Where "will" occurs in a line of the entries below, copy that line.

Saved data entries
______
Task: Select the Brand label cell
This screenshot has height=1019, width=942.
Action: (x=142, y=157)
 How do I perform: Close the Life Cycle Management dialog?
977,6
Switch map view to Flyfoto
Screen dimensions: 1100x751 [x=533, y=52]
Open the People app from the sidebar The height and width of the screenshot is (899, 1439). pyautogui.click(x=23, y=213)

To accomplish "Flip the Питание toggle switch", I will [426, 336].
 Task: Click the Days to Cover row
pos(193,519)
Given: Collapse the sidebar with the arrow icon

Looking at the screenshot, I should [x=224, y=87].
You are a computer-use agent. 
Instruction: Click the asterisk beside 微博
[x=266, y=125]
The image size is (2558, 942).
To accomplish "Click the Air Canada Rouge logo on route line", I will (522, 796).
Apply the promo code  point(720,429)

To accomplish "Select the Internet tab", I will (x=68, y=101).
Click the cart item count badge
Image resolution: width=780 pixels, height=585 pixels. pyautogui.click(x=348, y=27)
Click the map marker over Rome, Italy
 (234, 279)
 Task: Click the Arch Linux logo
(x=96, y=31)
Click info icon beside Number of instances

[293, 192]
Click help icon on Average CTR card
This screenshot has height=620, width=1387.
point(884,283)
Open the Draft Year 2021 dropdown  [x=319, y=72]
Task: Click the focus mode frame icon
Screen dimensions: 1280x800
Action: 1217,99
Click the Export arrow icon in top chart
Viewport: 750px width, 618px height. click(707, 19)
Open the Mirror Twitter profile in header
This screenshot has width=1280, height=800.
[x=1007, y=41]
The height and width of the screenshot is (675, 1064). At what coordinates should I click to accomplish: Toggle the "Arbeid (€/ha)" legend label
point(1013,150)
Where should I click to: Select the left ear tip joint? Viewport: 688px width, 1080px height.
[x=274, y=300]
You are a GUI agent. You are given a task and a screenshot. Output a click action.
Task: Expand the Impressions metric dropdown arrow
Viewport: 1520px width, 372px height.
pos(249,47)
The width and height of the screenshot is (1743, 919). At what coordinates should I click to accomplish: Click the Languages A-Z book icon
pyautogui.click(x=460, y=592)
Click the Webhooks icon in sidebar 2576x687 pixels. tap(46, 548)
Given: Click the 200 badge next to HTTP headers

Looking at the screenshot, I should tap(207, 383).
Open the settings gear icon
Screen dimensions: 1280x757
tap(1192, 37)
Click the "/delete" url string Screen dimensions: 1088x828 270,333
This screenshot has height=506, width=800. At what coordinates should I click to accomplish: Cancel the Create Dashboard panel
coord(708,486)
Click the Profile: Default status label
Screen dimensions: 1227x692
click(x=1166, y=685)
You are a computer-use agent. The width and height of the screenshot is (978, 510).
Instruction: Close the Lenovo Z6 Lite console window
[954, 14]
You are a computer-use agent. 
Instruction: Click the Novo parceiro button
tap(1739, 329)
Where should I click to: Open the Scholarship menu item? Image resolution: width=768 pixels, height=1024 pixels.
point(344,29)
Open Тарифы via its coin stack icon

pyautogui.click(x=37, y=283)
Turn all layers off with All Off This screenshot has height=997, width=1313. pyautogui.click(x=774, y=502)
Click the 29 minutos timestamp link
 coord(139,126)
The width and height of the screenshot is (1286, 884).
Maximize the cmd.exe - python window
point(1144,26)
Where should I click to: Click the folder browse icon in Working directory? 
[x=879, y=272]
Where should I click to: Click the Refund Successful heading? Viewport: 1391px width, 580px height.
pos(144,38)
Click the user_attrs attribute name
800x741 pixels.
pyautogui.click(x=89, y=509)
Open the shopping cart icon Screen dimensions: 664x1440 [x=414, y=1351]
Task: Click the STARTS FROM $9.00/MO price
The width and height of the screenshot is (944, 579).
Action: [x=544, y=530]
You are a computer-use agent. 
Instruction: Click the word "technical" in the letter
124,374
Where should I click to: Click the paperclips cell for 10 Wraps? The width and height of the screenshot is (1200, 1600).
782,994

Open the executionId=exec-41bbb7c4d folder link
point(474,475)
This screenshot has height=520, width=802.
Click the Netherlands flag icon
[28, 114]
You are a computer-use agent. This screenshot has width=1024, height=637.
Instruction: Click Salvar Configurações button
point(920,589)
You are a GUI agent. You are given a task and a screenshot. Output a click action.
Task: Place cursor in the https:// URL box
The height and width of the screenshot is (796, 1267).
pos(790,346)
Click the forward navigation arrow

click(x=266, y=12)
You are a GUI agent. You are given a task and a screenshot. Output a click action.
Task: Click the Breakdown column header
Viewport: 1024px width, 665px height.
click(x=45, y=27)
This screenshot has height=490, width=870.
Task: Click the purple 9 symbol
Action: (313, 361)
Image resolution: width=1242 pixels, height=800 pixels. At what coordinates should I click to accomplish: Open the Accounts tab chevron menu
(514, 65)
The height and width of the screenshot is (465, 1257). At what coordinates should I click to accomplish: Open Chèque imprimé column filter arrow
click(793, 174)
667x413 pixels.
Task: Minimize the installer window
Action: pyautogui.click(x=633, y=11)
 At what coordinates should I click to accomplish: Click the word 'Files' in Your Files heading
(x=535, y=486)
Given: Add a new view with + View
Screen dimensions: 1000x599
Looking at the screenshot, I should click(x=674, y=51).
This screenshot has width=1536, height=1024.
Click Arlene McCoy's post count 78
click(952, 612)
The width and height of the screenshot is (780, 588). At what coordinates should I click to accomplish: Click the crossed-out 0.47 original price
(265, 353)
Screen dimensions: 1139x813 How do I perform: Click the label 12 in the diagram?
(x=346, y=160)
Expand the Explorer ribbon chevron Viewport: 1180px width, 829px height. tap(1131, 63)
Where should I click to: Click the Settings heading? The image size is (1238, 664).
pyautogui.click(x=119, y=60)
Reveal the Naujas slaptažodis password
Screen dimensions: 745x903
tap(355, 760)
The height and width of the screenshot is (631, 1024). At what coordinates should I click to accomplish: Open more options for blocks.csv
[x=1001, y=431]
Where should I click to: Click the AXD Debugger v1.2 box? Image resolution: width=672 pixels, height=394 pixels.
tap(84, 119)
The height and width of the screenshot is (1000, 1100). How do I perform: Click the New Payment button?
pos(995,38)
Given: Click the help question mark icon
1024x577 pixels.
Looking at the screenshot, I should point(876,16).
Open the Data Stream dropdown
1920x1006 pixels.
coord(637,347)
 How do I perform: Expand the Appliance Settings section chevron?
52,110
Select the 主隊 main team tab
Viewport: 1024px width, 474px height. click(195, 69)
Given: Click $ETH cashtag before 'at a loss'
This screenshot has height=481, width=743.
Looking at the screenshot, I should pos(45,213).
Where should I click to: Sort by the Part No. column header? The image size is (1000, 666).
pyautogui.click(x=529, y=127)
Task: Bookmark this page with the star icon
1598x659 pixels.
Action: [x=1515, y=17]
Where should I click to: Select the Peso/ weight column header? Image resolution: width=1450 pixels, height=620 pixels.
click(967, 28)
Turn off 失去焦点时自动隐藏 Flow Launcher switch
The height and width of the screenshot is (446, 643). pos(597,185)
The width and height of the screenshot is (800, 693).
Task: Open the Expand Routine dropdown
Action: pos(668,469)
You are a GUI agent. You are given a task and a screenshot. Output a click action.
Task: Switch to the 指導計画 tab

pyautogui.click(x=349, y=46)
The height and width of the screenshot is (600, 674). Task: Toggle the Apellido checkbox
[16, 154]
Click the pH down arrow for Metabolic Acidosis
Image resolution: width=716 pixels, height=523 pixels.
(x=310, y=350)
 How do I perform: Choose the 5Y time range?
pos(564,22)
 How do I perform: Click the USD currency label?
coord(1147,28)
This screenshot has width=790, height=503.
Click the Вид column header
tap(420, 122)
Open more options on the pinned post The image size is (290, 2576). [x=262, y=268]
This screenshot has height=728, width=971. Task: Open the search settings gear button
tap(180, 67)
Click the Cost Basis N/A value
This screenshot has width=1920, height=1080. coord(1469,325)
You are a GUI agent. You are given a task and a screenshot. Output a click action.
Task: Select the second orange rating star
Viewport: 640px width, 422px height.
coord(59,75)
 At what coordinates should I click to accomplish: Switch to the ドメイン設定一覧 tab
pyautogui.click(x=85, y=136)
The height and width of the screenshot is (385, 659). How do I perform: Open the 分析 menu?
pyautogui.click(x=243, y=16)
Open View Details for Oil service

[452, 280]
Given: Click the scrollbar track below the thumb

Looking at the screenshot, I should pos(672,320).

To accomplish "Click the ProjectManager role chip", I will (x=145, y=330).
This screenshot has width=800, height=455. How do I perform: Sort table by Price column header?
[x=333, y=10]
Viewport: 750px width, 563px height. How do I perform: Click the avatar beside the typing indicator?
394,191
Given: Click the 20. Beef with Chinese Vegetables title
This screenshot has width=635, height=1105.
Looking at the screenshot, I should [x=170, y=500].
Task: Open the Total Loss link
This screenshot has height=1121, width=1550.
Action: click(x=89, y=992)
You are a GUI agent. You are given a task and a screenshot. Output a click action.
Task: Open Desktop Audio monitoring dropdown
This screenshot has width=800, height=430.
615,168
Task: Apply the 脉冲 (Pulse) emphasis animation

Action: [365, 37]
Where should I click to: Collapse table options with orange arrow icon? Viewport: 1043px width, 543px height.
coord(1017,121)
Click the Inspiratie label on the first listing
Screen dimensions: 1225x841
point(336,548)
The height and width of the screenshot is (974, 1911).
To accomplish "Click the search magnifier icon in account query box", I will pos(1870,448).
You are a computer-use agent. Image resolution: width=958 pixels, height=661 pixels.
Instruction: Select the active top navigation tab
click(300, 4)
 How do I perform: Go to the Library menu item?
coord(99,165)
______
* **The answer**
To accomplish "Flip the Питание toggle switch", I will [426, 336].
To accomplish "Click the Air Canada Rouge logo on route line", I will (522, 796).
To accomplish "Select the Internet tab", I will (x=68, y=101).
To accomplish "Click the ProjectManager role chip", I will (x=145, y=330).
To accomplish "Click the search magnifier icon in account query box", I will pos(1870,448).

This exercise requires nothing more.